Amor Masovic from the BH Institute for Missing Persons said at the trial of Radovan Karadzic that there were 8,262 persons whose disappearance was related to the events in Srebrenica in July 1995. In the cross-examination, Karadzic contested the figure, referring to the preliminary estimates of the number of missing persons presented at a BH Presidency session in August 1995

Amor Mašović, witness at the Radovan Karadzic trialAmor Mašović, witness at the Radovan Karadzic trial

The trial of Radovan Karadzic continued with the evidence of Amor Masovic, member of the Board of Directors of the BH Institute for Missing Persons, in charge of recovering persons who went missing in the war, their identification and delivery of their remains to their families. During the war, Masovic held top posts in the State Commission for the Exchange of Prisoners of War and Dead Bodies. After the war, Masovic was appointed president of the Commission for Tracing Missing Persons in the BH Federation. In 2008, the Commission was transformed into the state-level Institute for Missing Persons.

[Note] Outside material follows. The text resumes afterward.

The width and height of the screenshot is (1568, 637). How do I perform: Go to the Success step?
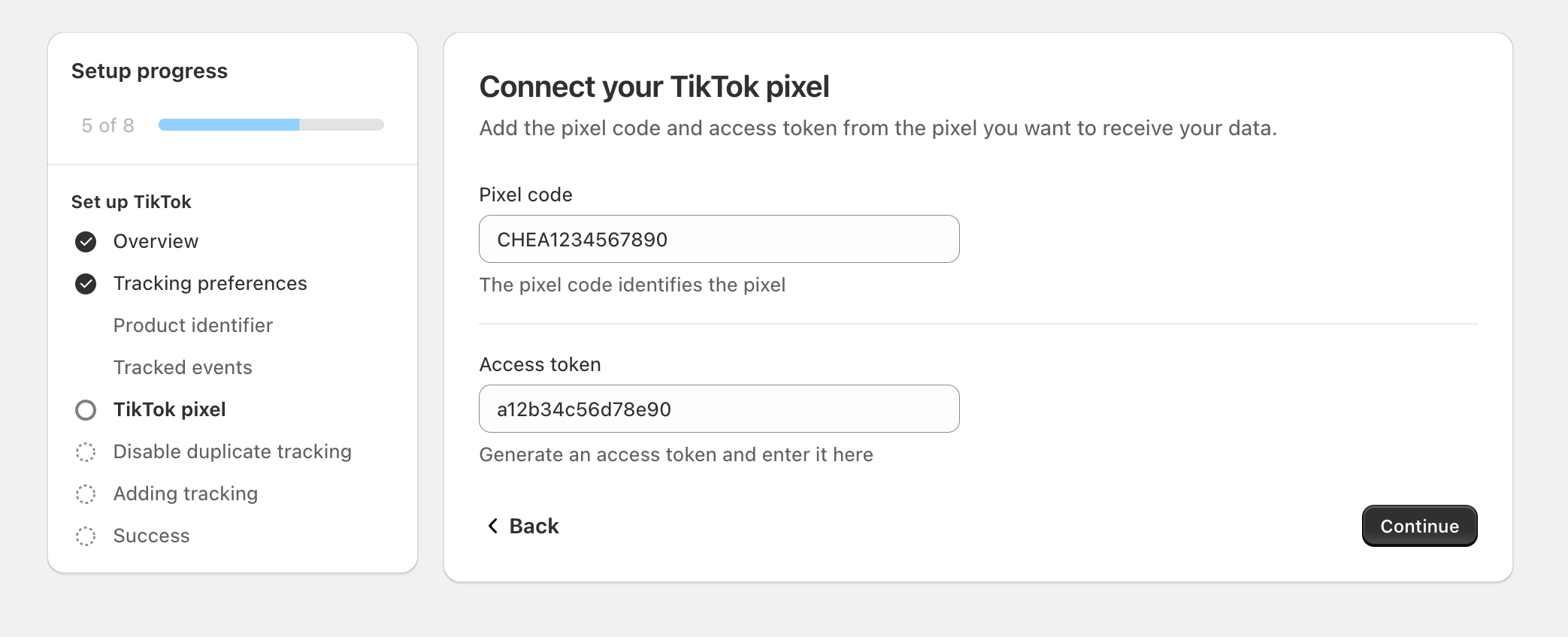[151, 536]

Masovic has already testified at four trials before the Tribunal. According to the summary of the written statement admitted into evidence in the Karadzic case, Masovic’s testimony pertains to the efforts, methodology and findings of these institutions and his involvement in the exhumation, post mortem examination and identification of the remains of the victims recovered from mass and individual graves throughout BH. The prosecution has asked Masovic to produce a report on the exhumed and identified persons who had been killed in the incidents listed in Annexes A and B to the indictment against Karadzic.

In the cross-examination, Karadzic tried to contest each and every claim Masovic made in statement, and to discredit the witness himself. Karadzic argued that the witness had ‘an extremely improper and deleterious’ attitude towards Serbs. The witness purportedly ‘covered up’ the Serb victims in order to show that only the Muslims suffered in the war, Karadzic claimed. Masovic dismissed these accusations, noting there was nothing discriminatory in his attitude towards Serb victims. In his evidence today, Masovic said for the first time that he had personally descended to the bottom of a 100-metre pit in Eastern Herzegovina to search for the remains of a Serb family.

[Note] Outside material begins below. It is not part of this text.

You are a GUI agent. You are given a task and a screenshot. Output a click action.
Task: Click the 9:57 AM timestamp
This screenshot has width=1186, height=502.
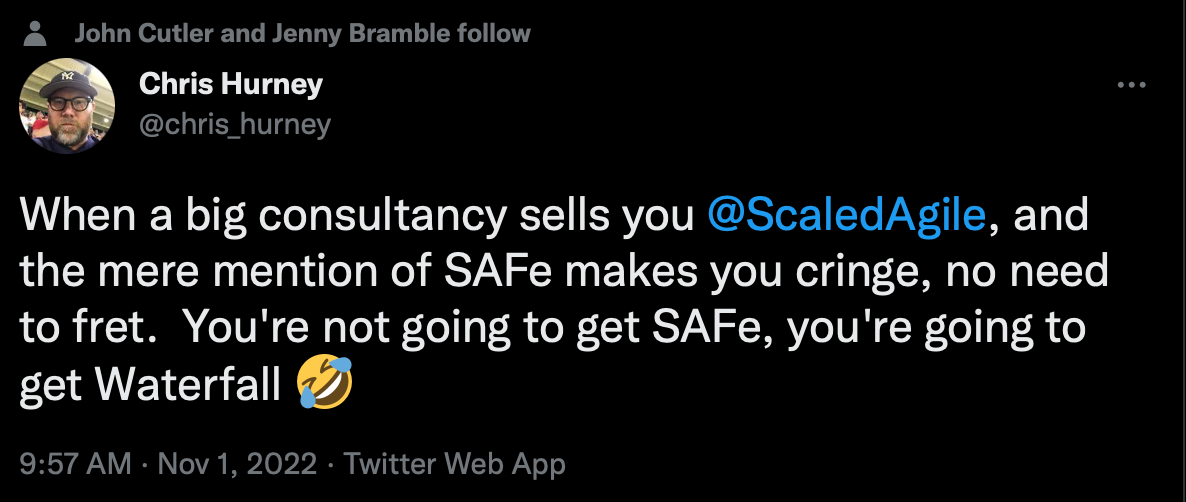(x=75, y=464)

Replying to Karadzic’s questions, Masovic said that the International Commission for the Missing Persons estimated the number of persons killed in Srebrenica at approximately 8,100. Masovic thought that the figure of 8,262 missing persons whose deaths were related to the events in Srebrenica calculated by his Institute was more precise. In a bid to contest this claim, Karadzic used the minutes of a BH Presidency meeting in August 1995 when preliminary numbers for Srebrenica victims were presented. At the time, about 31,000 inhabitants of Srebrenica were presumed to have reached Tuzla, about 670 persons were thought to have headed in the direction of Zepa and another 2,000 persons were thought to have remained in the woods. If all those numbers are added up, the figure of 7,000 to 8,000 victims was beyond the realm of possibility, Karadzic said, given that, as he claimed, about 35,000 persons lived in Srebrenica at the time.

Masovic told Karadzic he didn’t know what the Presidency members discussed. What he does know, however, is that at least 6,800 complete or incomplete remains of Srebrenica victims have so far been recovered at 450 locations. The Srebrenica victims figures, Masovic said, are based on the mass graves that were at one point dug up using bulldozers; the mangled bodies were then transferred to new locations. The remains of one victim were found in four mass graves in two municipalities, Masovic explained. Unfortunately, that set of remains has yet to be completed, he added.

The trial of the former Republika Srpska president for genocide and other crimes in the war in BH continues tomorrow morning with the evidence of a protected witness.